Inzynierka_Gwiazdy/machine_learning/Lib/site-packages/sklearn/_loss/link.py

"""
Module contains classes for invertible (and differentiable) link functions.
"""
# Author: Christian Lorentzen <lorentzen.ch@gmail.com>

from abc import ABC, abstractmethod
from dataclasses import dataclass

import numpy as np
from scipy.special import expit, logit
from scipy.stats import gmean
from ..utils.extmath import softmax


@dataclass
class Interval:
    low: float
    high: float
    low_inclusive: bool
    high_inclusive: bool

    def __post_init__(self):
        """Check that low <= high"""
        if self.low > self.high:
            raise ValueError(
                f"One must have low <= high; got low={self.low}, high={self.high}."
            )

    def includes(self, x):
        """Test whether all values of x are in interval range.

        Parameters
        ----------
        x : ndarray
            Array whose elements are tested to be in interval range.

        Returns
        -------
        result : bool
        """
        if self.low_inclusive:
            low = np.greater_equal(x, self.low)
        else:
            low = np.greater(x, self.low)

        if not np.all(low):
            return False

        if self.high_inclusive:
            high = np.less_equal(x, self.high)
        else:
            high = np.less(x, self.high)

        # Note: np.all returns numpy.bool_
        return bool(np.all(high))


def _inclusive_low_high(interval, dtype=np.float64):
    """Generate values low and high to be within the interval range.

    This is used in tests only.

    Returns
    -------
    low, high : tuple
        The returned values low and high lie within the interval.
    """
    eps = 10 * np.finfo(dtype).eps
    if interval.low == -np.inf:
        low = -1e10
    elif interval.low < 0:
        low = interval.low * (1 - eps) + eps
    else:
        low = interval.low * (1 + eps) + eps

    if interval.high == np.inf:
        high = 1e10
    elif interval.high < 0:
        high = interval.high * (1 + eps) - eps
    else:
        high = interval.high * (1 - eps) - eps

    return low, high


class BaseLink(ABC):
    """Abstract base class for differentiable, invertible link functions.

    Convention:
        - link function g: raw_prediction = g(y_pred)
        - inverse link h: y_pred = h(raw_prediction)

    For (generalized) linear models, `raw_prediction = X @ coef` is the so
    called linear predictor, and `y_pred = h(raw_prediction)` is the predicted
    conditional (on X) expected value of the target `y_true`.

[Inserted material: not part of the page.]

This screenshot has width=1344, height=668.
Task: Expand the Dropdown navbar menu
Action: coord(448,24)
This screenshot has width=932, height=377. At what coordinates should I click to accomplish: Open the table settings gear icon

    The methods are not implemented as staticmethods in case a link function needs
    parameters.
    """

    is_multiclass = False  # used for testing only

    # Usually, raw_prediction may be any real number and y_pred is an open
    # interval.
    # interval_raw_prediction = Interval(-np.inf, np.inf, False, False)
    interval_y_pred = Interval(-np.inf, np.inf, False, False)

    @abstractmethod
    def link(self, y_pred, out=None):
        """Compute the link function g(y_pred).

        The link function maps (predicted) target values to raw predictions,
        i.e. `g(y_pred) = raw_prediction`.

        Parameters
        ----------
        y_pred : array
            Predicted target values.
        out : array
            A location into which the result is stored. If provided, it must
            have a shape that the inputs broadcast to. If not provided or None,
            a freshly-allocated array is returned.

        Returns
        -------
        out : array
            Output array, element-wise link function.
        """

    @abstractmethod
    def inverse(self, raw_prediction, out=None):
        """Compute the inverse link function h(raw_prediction).

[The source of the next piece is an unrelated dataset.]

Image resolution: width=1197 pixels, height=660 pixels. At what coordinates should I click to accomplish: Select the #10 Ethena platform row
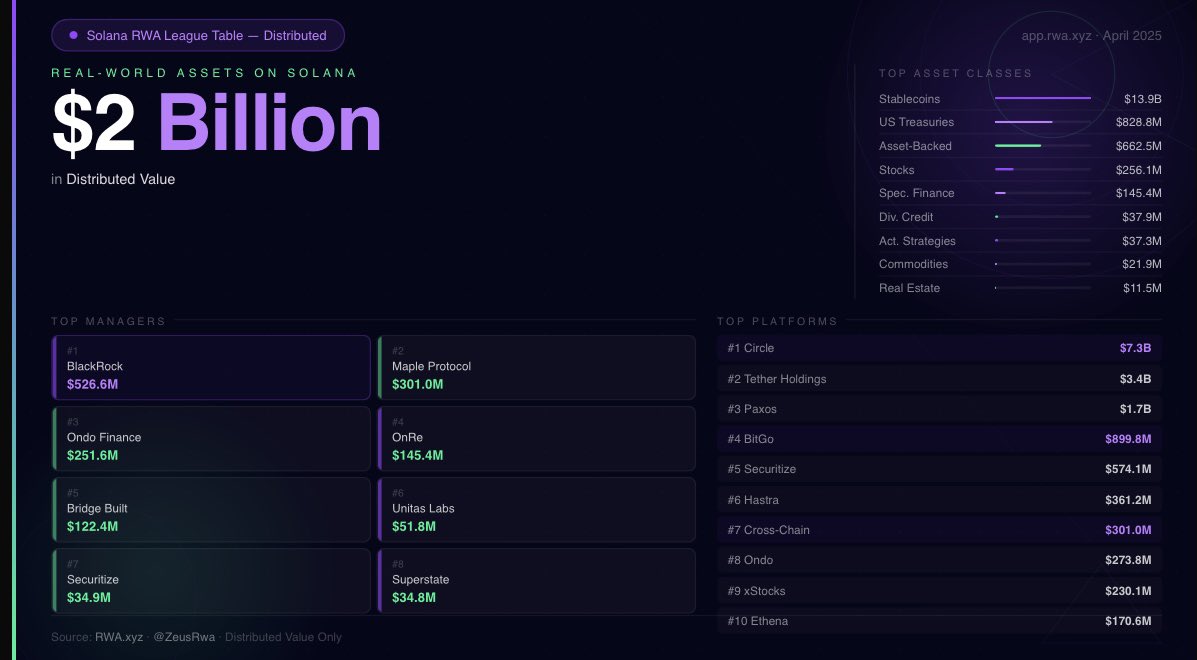(939, 621)
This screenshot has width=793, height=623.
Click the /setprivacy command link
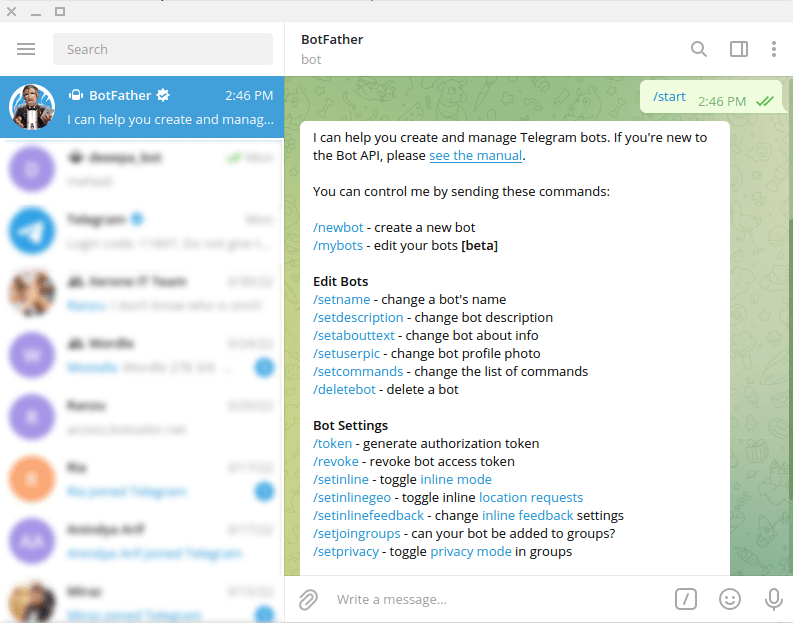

        The inverse link function maps raw predictions to predicted target
        values, i.e. `h(raw_prediction) = y_pred`.

        Parameters
        ----------
        raw_prediction : array
            Raw prediction values (in link space).
        out : array
            A location into which the result is stored. If provided, it must
            have a shape that the inputs broadcast to. If not provided or None,
            a freshly-allocated array is returned.

        Returns
        -------
        out : array
            Output array, element-wise inverse link function.
        """


class IdentityLink(BaseLink):
    """The identity link function g(x)=x."""

    def link(self, y_pred, out=None):
        if out is not None:
            np.copyto(out, y_pred)
            return out
        else:
            return y_pred

    inverse = link


class LogLink(BaseLink):
    """The log link function g(x)=log(x)."""

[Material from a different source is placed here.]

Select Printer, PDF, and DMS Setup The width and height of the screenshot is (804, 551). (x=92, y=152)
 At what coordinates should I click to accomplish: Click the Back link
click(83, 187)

    interval_y_pred = Interval(0, np.inf, False, False)

    def link(self, y_pred, out=None):
        return np.log(y_pred, out=out)

    def inverse(self, raw_prediction, out=None):
        return np.exp(raw_prediction, out=out)


class LogitLink(BaseLink):
    """The logit link function g(x)=logit(x)."""

    interval_y_pred = Interval(0, 1, False, False)

    def link(self, y_pred, out=None):
        return logit(y_pred, out=out)

    def inverse(self, raw_prediction, out=None):
        return expit(raw_prediction, out=out)


class MultinomialLogit(BaseLink):
    """The symmetric multinomial logit function.

    Convention:
        - y_pred.shape = raw_prediction.shape = (n_samples, n_classes)

    Notes:
        - The inverse link h is the softmax function.
        - The sum is over the second axis, i.e. axis=1 (n_classes).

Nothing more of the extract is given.